### WHAT THIS TASK INVOLVES
Begin at the line containing "Click the client" in the entries below and end at the line containing "Given: Upvote the comment by SomeoneElse"; transcribe that range exactly and nothing outside it.

### STUDY MATERIAL
_____

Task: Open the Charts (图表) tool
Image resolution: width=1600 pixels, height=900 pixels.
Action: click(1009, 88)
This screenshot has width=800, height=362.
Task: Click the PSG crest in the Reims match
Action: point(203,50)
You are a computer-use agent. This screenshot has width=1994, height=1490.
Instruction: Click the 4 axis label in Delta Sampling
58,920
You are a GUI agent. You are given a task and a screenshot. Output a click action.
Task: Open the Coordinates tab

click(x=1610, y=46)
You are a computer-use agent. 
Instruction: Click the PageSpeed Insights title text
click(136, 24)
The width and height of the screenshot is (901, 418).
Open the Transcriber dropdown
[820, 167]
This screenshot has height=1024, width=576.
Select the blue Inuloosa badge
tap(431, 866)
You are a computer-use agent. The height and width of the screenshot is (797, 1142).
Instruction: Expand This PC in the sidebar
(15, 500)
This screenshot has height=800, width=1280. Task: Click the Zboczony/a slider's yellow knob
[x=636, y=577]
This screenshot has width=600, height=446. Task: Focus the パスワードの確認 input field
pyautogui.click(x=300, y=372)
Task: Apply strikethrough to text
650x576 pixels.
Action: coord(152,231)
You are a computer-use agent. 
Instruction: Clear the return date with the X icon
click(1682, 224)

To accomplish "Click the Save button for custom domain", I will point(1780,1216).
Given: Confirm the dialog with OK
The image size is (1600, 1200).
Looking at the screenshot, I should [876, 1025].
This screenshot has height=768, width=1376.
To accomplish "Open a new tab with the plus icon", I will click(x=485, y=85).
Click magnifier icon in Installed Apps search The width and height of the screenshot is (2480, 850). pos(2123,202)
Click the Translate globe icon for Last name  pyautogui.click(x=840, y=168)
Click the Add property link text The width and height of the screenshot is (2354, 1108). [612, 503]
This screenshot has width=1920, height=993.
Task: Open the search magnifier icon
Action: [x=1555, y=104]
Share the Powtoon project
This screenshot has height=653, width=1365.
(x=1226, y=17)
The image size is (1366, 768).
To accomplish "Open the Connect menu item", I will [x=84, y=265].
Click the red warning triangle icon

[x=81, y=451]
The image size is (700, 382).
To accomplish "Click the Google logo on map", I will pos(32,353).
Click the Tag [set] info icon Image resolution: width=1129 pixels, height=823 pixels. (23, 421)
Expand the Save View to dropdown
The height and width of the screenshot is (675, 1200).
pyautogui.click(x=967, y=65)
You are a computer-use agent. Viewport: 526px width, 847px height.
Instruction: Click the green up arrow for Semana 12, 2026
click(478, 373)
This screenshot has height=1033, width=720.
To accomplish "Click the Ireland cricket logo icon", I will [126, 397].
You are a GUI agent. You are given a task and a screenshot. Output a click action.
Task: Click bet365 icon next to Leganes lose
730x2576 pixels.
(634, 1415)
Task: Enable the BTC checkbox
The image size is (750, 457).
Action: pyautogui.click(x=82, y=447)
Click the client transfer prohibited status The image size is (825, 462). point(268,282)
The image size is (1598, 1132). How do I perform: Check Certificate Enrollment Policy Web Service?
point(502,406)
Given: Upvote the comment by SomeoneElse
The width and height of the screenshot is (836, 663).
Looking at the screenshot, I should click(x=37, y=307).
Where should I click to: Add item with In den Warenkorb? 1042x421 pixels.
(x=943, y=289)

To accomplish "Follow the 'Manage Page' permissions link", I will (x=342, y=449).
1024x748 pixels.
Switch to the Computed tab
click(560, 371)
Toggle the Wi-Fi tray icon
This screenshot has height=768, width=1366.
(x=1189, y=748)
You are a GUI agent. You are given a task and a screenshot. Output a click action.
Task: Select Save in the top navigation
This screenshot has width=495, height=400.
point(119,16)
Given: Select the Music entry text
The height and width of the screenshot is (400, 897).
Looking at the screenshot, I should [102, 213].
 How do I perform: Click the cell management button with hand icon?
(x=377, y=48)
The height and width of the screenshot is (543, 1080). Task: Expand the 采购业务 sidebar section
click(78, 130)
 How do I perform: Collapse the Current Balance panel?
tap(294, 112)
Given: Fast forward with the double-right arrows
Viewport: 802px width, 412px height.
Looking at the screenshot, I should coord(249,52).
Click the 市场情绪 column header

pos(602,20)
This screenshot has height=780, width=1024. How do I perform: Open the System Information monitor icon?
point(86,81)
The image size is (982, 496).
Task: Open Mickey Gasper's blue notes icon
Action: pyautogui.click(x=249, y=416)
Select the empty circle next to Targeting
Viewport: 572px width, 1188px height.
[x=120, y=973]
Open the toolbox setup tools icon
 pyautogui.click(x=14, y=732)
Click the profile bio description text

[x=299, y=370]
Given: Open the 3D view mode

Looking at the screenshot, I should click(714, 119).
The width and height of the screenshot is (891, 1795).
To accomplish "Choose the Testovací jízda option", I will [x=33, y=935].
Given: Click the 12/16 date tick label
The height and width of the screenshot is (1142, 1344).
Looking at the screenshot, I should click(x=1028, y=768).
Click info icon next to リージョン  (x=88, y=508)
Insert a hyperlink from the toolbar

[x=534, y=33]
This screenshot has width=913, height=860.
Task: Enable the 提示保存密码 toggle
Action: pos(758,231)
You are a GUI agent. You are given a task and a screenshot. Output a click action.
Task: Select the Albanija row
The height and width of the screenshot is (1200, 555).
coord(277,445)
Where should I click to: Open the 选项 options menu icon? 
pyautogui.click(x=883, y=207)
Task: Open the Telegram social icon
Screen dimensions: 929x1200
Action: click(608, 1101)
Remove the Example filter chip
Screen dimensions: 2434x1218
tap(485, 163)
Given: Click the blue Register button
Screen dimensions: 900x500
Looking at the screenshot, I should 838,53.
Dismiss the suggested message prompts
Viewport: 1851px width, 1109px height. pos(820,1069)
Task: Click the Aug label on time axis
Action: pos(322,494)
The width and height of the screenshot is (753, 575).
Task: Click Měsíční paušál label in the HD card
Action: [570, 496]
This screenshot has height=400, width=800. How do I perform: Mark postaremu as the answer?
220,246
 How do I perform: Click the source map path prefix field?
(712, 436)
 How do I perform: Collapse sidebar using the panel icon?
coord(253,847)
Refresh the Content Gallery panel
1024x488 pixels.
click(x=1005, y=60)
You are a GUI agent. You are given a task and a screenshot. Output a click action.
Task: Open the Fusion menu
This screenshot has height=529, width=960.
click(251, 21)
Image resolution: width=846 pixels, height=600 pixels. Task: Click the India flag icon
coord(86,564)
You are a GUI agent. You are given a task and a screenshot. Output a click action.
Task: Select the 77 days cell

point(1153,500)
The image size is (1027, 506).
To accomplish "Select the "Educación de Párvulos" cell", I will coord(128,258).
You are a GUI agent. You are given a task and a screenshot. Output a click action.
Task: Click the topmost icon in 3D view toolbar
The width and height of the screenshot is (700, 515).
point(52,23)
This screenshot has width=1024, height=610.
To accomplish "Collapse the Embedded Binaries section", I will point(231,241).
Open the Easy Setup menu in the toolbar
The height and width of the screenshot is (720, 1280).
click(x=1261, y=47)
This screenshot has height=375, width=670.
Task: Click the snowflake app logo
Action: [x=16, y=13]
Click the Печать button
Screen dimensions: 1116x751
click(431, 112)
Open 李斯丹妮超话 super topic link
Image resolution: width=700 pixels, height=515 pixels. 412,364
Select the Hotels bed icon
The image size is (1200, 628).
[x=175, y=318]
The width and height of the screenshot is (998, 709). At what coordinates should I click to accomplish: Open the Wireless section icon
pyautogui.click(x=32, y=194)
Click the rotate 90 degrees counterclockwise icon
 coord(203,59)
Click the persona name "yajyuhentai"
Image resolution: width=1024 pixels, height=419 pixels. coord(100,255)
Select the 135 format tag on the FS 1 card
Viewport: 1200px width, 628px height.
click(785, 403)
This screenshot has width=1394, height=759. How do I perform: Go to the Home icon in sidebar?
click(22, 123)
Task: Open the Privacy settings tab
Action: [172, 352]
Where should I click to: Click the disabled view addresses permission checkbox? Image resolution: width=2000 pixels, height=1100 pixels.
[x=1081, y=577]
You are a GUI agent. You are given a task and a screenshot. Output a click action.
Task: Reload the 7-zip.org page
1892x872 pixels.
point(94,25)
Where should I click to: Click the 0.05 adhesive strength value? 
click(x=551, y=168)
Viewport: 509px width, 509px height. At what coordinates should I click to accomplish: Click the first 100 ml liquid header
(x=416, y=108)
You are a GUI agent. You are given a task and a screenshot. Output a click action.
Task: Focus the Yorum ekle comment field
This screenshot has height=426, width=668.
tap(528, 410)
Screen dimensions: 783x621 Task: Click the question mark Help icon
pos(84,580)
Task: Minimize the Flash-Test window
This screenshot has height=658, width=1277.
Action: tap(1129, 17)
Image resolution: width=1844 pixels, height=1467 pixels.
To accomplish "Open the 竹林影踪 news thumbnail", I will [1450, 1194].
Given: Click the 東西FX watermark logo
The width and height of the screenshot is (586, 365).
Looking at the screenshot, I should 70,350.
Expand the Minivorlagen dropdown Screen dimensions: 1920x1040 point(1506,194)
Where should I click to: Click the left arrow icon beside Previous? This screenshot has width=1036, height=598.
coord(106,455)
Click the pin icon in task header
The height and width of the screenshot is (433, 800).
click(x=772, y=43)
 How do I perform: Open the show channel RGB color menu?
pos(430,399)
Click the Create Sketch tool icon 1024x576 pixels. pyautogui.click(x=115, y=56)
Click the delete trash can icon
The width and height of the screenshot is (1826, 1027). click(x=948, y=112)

_____

### TASK OUTPUT
Click the client transfer prohibited status The image size is (825, 462). point(268,282)
The image size is (1598, 1132). How do I perform: Check Certificate Enrollment Policy Web Service?
point(502,406)
Given: Upvote the comment by SomeoneElse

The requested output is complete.